Scan the entries below for the word "computer". Copy out every line in which it occurs.
(Supplied records begins)
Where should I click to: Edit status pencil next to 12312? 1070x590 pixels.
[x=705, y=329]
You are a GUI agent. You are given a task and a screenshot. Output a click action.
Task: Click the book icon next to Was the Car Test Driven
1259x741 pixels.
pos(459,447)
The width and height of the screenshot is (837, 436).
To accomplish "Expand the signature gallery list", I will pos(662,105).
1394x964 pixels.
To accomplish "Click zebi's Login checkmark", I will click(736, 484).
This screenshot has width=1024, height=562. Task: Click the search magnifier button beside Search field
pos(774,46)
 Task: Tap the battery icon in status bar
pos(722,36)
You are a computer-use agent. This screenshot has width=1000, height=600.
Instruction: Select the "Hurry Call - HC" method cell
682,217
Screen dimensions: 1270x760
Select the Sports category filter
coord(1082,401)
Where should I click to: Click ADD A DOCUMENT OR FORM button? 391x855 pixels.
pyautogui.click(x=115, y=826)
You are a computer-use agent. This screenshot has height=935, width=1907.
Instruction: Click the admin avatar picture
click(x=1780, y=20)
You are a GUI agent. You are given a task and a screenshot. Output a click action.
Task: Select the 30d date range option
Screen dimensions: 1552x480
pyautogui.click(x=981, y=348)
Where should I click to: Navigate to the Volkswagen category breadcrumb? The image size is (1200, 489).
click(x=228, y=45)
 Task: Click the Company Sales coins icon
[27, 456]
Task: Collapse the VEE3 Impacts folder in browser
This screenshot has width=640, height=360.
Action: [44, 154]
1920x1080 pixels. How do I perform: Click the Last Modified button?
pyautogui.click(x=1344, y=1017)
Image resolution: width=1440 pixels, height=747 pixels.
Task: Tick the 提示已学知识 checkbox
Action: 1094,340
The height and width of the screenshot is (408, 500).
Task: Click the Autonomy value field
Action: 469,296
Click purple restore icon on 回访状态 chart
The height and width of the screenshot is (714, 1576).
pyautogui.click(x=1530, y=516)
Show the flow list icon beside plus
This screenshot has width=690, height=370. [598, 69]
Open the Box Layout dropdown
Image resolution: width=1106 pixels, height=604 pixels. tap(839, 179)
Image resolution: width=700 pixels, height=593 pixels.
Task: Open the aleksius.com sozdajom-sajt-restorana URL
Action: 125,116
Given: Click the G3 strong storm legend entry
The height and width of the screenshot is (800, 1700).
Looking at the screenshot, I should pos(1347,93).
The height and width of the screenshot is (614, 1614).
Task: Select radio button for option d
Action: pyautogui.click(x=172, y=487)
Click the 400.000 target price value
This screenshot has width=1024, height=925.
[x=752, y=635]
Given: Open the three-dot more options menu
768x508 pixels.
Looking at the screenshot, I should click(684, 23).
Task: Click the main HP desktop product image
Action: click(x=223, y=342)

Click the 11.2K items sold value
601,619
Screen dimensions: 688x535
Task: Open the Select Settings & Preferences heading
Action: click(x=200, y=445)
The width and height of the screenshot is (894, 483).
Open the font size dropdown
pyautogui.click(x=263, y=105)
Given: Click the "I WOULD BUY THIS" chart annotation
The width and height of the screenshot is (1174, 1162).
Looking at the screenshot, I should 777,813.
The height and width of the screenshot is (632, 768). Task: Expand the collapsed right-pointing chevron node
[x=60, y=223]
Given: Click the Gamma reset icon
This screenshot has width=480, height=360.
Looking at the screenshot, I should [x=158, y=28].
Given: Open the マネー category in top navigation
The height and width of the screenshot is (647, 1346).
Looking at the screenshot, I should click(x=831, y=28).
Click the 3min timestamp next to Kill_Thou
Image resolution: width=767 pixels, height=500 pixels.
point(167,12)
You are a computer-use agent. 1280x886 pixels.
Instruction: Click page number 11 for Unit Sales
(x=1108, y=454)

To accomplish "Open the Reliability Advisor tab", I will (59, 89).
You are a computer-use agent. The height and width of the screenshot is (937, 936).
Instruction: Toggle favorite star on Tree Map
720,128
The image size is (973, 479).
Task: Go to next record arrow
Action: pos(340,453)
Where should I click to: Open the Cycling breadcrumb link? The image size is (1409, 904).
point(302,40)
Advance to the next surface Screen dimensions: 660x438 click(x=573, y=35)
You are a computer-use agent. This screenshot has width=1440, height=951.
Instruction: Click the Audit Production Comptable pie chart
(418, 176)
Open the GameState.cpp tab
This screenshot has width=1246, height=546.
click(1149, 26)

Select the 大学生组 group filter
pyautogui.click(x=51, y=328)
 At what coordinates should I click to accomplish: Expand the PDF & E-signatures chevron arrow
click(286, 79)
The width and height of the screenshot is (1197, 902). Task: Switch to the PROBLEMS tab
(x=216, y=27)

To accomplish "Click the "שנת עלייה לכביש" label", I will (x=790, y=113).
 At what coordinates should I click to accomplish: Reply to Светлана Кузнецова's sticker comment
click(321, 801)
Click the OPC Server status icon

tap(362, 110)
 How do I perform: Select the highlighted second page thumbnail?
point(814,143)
(Supplied records ends)
• The completed task
You are a computer-use agent. This screenshot has width=1000, height=600.
You are a computer-use agent. This screenshot has height=935, width=1907.
You are a computer-use agent. 1280x886 pixels.
You are a computer-use agent. The height and width of the screenshot is (937, 936).
You are a computer-use agent. This screenshot has width=1440, height=951.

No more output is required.